- Sitemap generator and types of sitemaps
- Working with the tool
- Configuration of the Sitemap generator
- Uploading an XML sitemap on a website
1. Sitemap generator and types of sitemaps
Sitemap generator is a built-in tool allowing you to generate sitemaps based on Google recommendations just in a few clicks.
Netpeak Spider can generate the following types of a sitemap:
- XML Sitemap → a common type of sitemap that contains crawled links. It is generated based on the official documentation Standard Sitemap Protocol.
- Image Sitemap → a file containing links to crawled pages and links to all unique images on these pages returning the 200 OK response code and not closed from indexing. If there are no images on a page, the link will not be included in the Image Sitemap.
Before generating the Image Sitemap, please make sure that you turned on considering images during crawling. To do this, go to the ‘Parameters’ tab in a sidebar and check if the ‘Images’ parameter in the ‘Content’ section is selected. Also, go to the ‘General’ tab of the program settings and make sure that the ‘Check Images’ is enabled.
- HTML Sitemap → an HTML file containing links to all crawled pages that allows you to embed a sitemap into a corresponding website category.
- TXT Sitemap → a sitemap in .TXT format. It’s less popular, but still, a proper way to help search engines index your site.
Netpeak Spider will only add to a sitemap URLs that match the following conditions:
- HTML files returning strictly the 200 OK status code
- Access is allowed in the robots.txt file (or in the virtual robots.txt)
- The Canonical tag is missing or points to the same URL
- Meta Refresh is missing or points to the same URL
- Indexing in X-Robots-Tag or Meta Robots (index) is allowed
- Links are allowed in X-Robots-Tag or Meta Robots (follow).
2. Working with the tool
You can generate a sitemap for the selected subdomain or for all of them at once so that multiple files can be generated for each of them separately. You can also configure segmentation and create a sitemap for a particular category.
You can transfer only 100 hosts from the main table to the Sitemap generator.

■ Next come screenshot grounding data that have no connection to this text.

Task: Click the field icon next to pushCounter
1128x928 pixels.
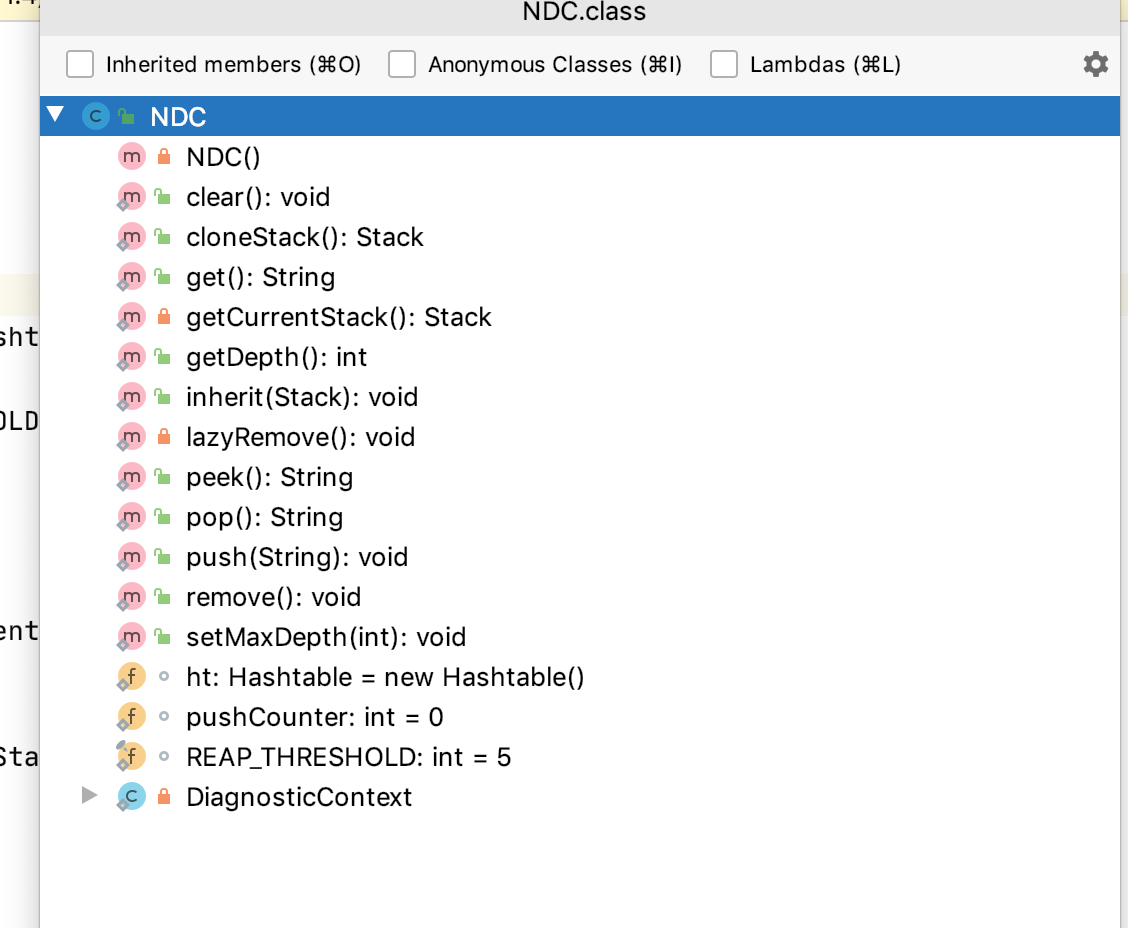Action: click(x=131, y=716)
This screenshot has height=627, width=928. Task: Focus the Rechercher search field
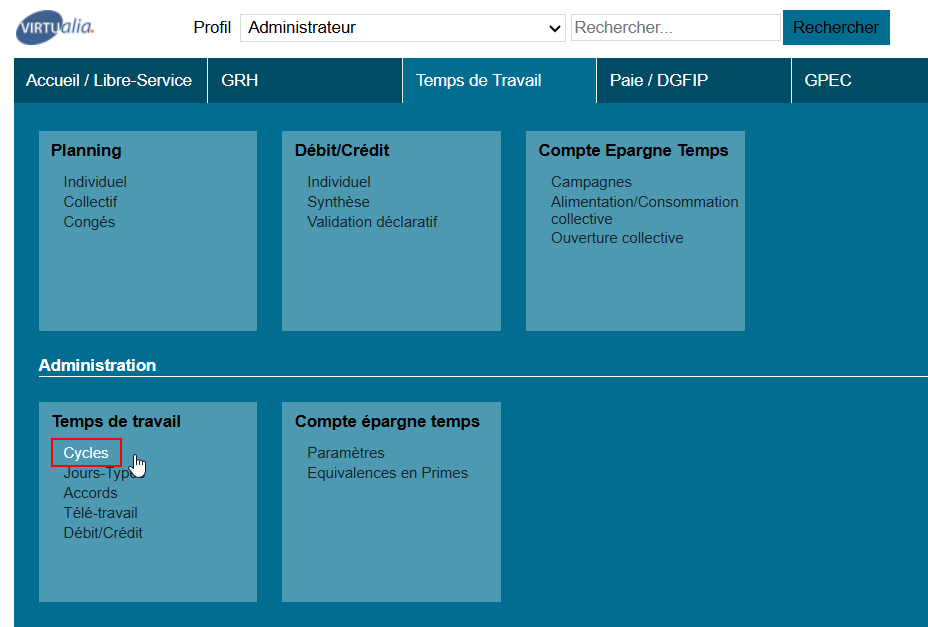click(x=675, y=28)
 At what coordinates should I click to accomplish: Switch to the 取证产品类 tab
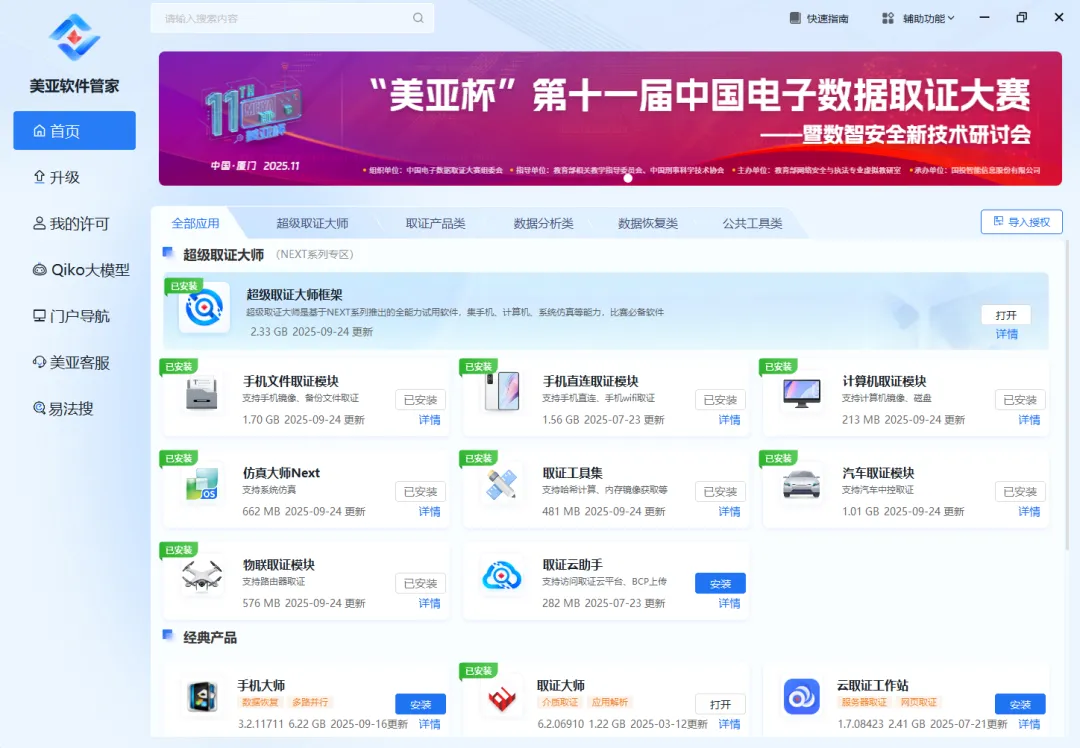pos(435,223)
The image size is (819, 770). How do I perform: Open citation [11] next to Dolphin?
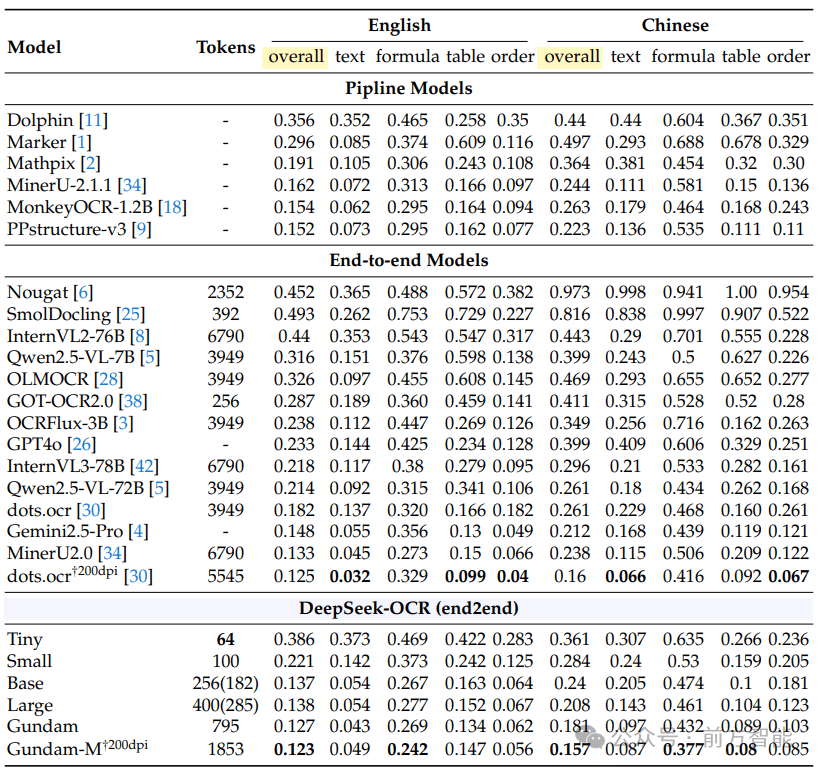click(92, 121)
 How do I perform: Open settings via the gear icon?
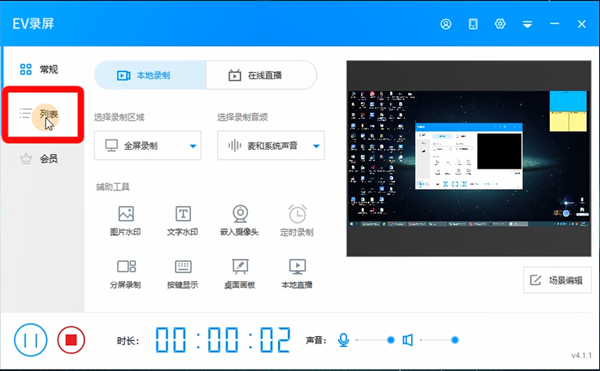[x=500, y=24]
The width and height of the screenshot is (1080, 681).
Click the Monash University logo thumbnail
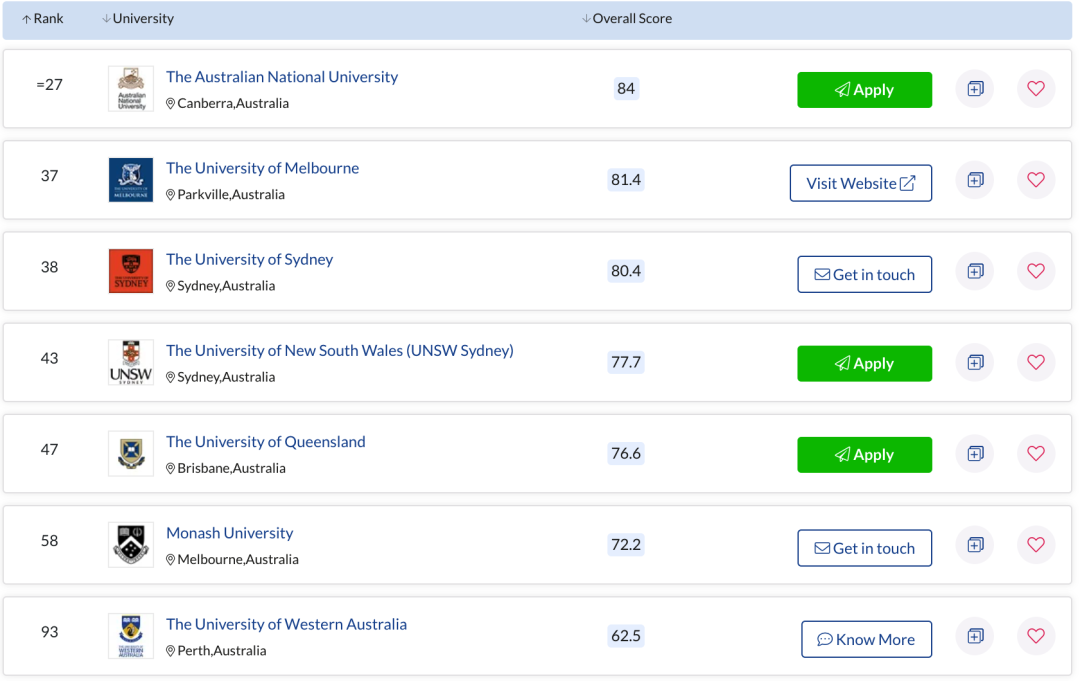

Please note that if a sitemap size exceeds 49,9 Mb or contains more than 49 999 URLs, Netpeak Spider will split it into several files and will generate a sitemap index file.
Do the following steps to generate a sitemap:
1. Crawl the necessary pages.
2. Open the ‘Sitemap Generator’ tool. You can do it in several ways:
2.1. Main menu → Tools
2.2. Control panel → Run
2.3. Using the ‘Alt+G’ hotkey
3. Configure the necessary parameters
4. Click on the ‘Generate...’ button and choose the path where the file will be saved.
3. Sitemap generator configuration
Generation target host → you can choose all the hosts or one of the offered ones. In case you have a segment configured, it will automatically be used as the target host. Learn more about working with segments here → ‘Segments and how to work with them’.
For the XML sitemap and image XML sitemap you can configure the following optional parameters:
- Last modified date → the ‘lastmod’ parameter that specifies the last date when the page was modified. It indicates to search engines whether it is necessary to crawl the page again or not because the content hasn’t been changed. The parameter can be taken from the ‘Last-Modified’ column or set manually for all URLs.
Change frequency → the ‘changefreq’ parameter, which indicates to search engines the frequency of content changes on the corresponding pages. This parameter can have the following values:
- Always (should be used to describe documents that change each time they are accessed)
- Never (should be used to describe archived URLs)
- Priority → the ‘priority’ parameter that indicates the priority (from 0.0 to 1.0) of the URL relative to other URLs on your site based on the number of its incoming or outgoing links (depending on what you selected). If this parameter is enabled, the order of pages in the sitemap will be arranged from the highest priority value to the lowest one.
- Saving traffic → a function that allows you to reduce traffic by compressing files into a .gz archive and removing all spaces and indents between tags. The same feature is available for a TXT Sitemap.
For an HTML sitemap you can configure the following parameters:
- Anchor text source → you can select a URL, Title tag or H1 header as the link text (anchor). Note that to use these parameters they should be enabled in a sidebar.
- Segmentation → this feature allows you to split the list of pages into separate files containing 100 or 1000 URL each or save them all as a single file.
- Additional content → allows you to add the content of the meta Description tag next to each link.
Once you configured the necessary settings, click on the ‘Generate’ button, choose the path for saving your file and press ‘OK’.
4. Uploading an XML sitemap on a website
After the sitemap was generated, follow these steps:
Copy the files from the XML Sitemap folder to the root folder of the site on the server.
Add the ‘Sitemap’ directive with the address of the downloaded sitemap to the robots.txt file.
Check your new sitemap with the XML Sitemap Validator in Netpeak Spider and ping it to Google and Bing.